Monday, April 25, 2011

Where I Learn Everyone Is Smarter Than Me

Script Frenzy again. At this point, I’m fairly certain I run on stubbornness alone. And yet, weirdly, I’m not actually failing. A while back, I decided I would write a few Dr. Who scripts, because I’ve never written a spec script before, but also because I can watch all five seasons and call it research. I haven’t attempted to write or even read a script since this time last year, and I was very happy to switch back to novels when I did, but the psychological switch was instant. I don’t want to get too sappy, but opening Final Draft was like coming home again, like landing in Heathrow airport, like hearing in stereo. So good, in fact, I’ve considered dragging the project on after April, writing the whole series just because I can. The best part, though, is that I’m not twiddling my thumbs wasting time here, but the process is actually improving Vampires.

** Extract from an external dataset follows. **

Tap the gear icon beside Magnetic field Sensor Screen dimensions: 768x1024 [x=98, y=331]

When I began writing novels again, one of the hardest things I had to do was simply filling up all that white space. It was, quite simply, daunting. So there are spots, right now, where my prose gets a bit. Well. I may need to have Rule Eight tattooed on my body at some point if this habit continues. (Actually, I may get Rule 8 tattooed on my body at some point, purely because it would absolutely be the nerdiest reference ever, far surpassing my amazing friend Claire, who has “I solemnly swear I am up to no good.” on her wrist. Because my friend Claire is amazing.) I would like to think, at this stage of the writing, I have cured myself, since the thing is going on for freaking ever, but it doesn’t seem that I have. I catch myself doing the same in my screenplay. Screenwriting is very helpful with the idea of omitting needless words, because at this point, I don’t need them, but the hands keep typing them and the head keeps hitting the desk as they do.

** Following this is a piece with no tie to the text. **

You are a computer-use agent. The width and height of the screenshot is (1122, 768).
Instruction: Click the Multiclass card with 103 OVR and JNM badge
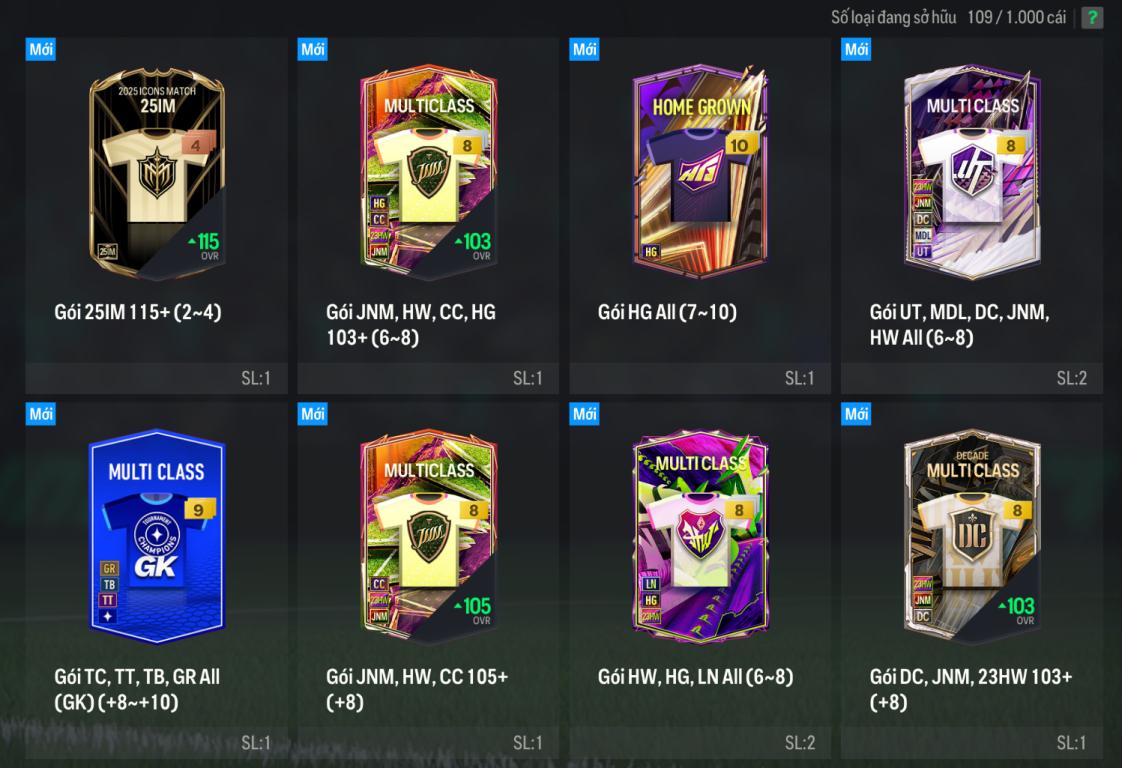pos(429,172)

Further, my prose has been a bit, um, purple, for my taste. Since the beginning of my novel, in fact. And recently, I figured out why  that was. I was trying to invent a secondary weapon with which to slay a vampire. Something you should know about. My primary weapon? Is a little ridiculous. No, it is, in fact, a whole lot of ridiculous. It’s this ridiculous thing cobbled sloppily together by inexperienced hands. No one would ever believe it could kill anything larger than a mouse. I am foolishly attached to this thing, and I am excited by the prospect of making it work in a believable way, because I am a total dork, and that’s the sort of thing that gets me all excited. But it is such a scrappy thing. All the typical standbys like an ornamental silver letter opener et al would be completely out of place. My prose, I found suddenly, was a bit like an ornamental letter opener. Pretty, and it could work, conceivably, for a vampire novel. But it wouldn’t work for mine. The love of my life, who seems to always have the answer to just about every question, talked me through it. I explained to him, these are sort of punk rock vampire hunters. They don’t know what they’re doing, but they do it.  They speak in coarse voices, they’re not particularly romantic, and except for Gerard, whose story is told through memory, and Death, who is, of course a being of very little personality, there’s not a whole lot of personal reflected. So I shifted gears a bit. He says, “Just write what happens.” And he’s brilliant, because I did that, and it’s working. Punk rock prose. Oh yeah.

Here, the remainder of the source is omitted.